Vibrational properties of model monatomic crystals under pressure

Abstract

The roles of the attractive and repulsive forces in controlling the vibrational properties of monatomic crystals are systematically evaluated as a function of compression. Face-centered-cubic, hexagonal, and body-centered-cubic structures are considered with Lennard-Jones and Buckingham-type interatomic potentials. At zero pressure, the phonon frequencies and their mode-Grüneisen parameters deviate strongly from those of a reference state where the atoms interact solely through the corresponding purely repulsive potential. In detail, the degree of deviation depends on the structure, relative range of the repulsive and attractive forces, and the vibrational wavelength. With increasing pressure, the phonon frequencies asymptotically approach values of the purely repulsive reference state.
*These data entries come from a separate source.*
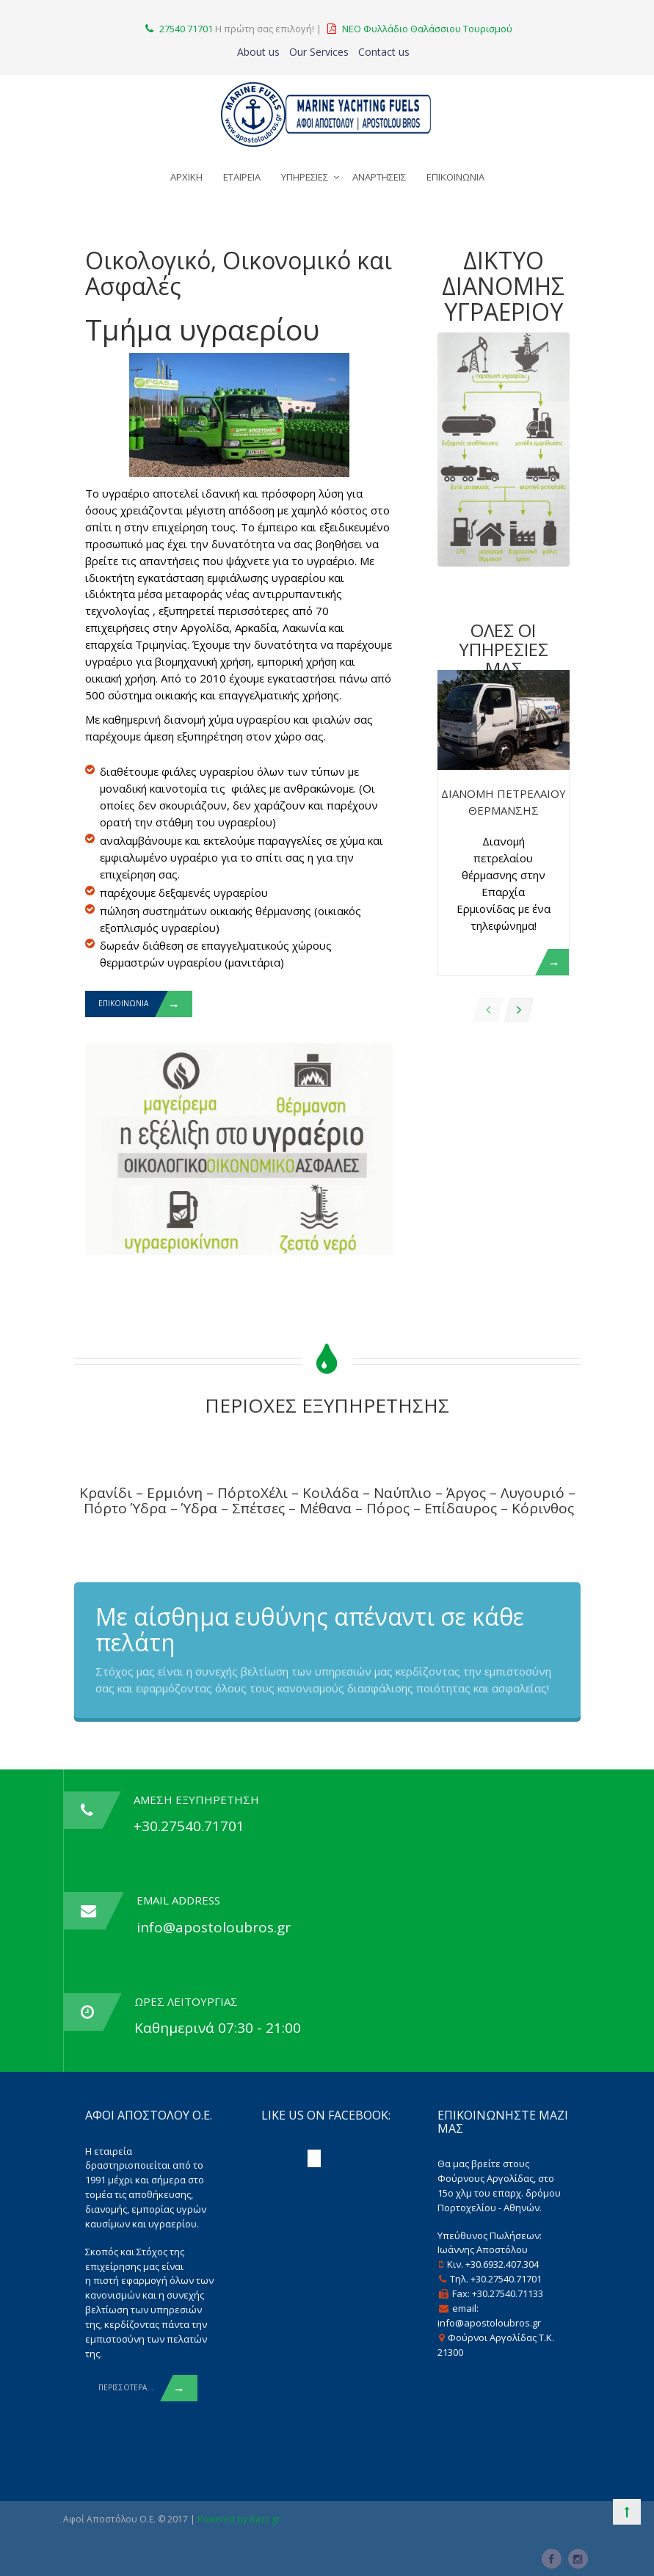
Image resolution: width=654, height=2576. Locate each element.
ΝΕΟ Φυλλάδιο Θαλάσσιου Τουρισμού (427, 28)
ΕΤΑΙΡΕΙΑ (242, 176)
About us (258, 52)
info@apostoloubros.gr (214, 1927)
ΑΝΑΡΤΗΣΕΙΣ (379, 176)
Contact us (384, 52)
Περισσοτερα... (147, 2388)
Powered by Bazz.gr (238, 2519)
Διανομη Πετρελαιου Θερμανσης (503, 802)
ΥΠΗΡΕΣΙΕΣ (304, 176)
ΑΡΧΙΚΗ (186, 176)
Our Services (319, 52)
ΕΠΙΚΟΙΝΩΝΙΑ (455, 176)
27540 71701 (186, 28)
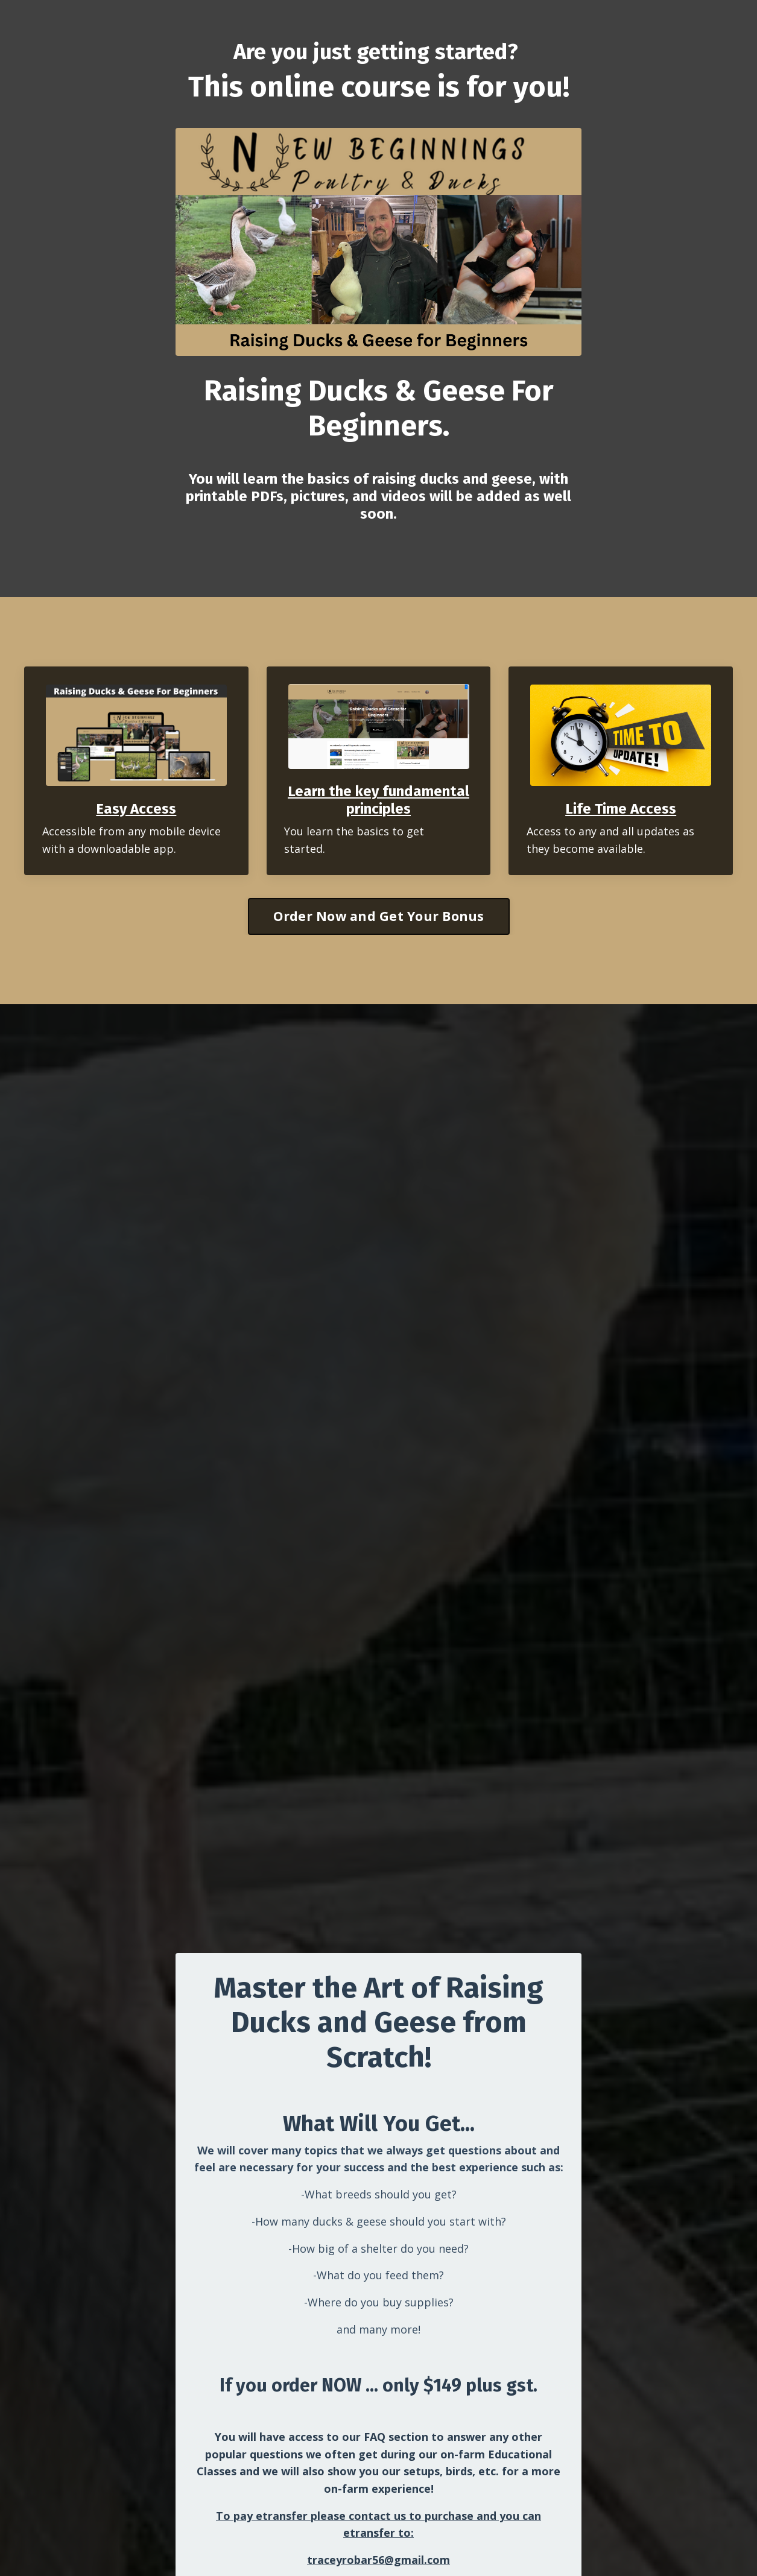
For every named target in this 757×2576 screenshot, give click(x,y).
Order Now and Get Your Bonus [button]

Higher-order properties such as the mode-Grüneisen parameters and their logarithmic volume derivatives approach the repulsive limiting values more rapidly than do the frequencies, provided the associated modes do not become unstable. The close-packed lattices are dynamically stable at all positive pressures and display only a small variation among different orders of the frequency spectra Debye moments. However, this variation can be quite large for any structure at strains near that where the lattice is dynamically unstable. We find that the thermal Grüneisen parameter decreases with pressure, but the commonly assumed power-law relation of the thermal Grüneisen parameter with volume is violated. Average anharmonic vibrational properties are well described by a cell model in these monatomic systems at both low and high pressures. In addition, a strong correlation is found between the static-lattice compressional properties and the average vibrational properties; free-volume relations give good estimates of the high-temperature thermal properties, especially at high pressures.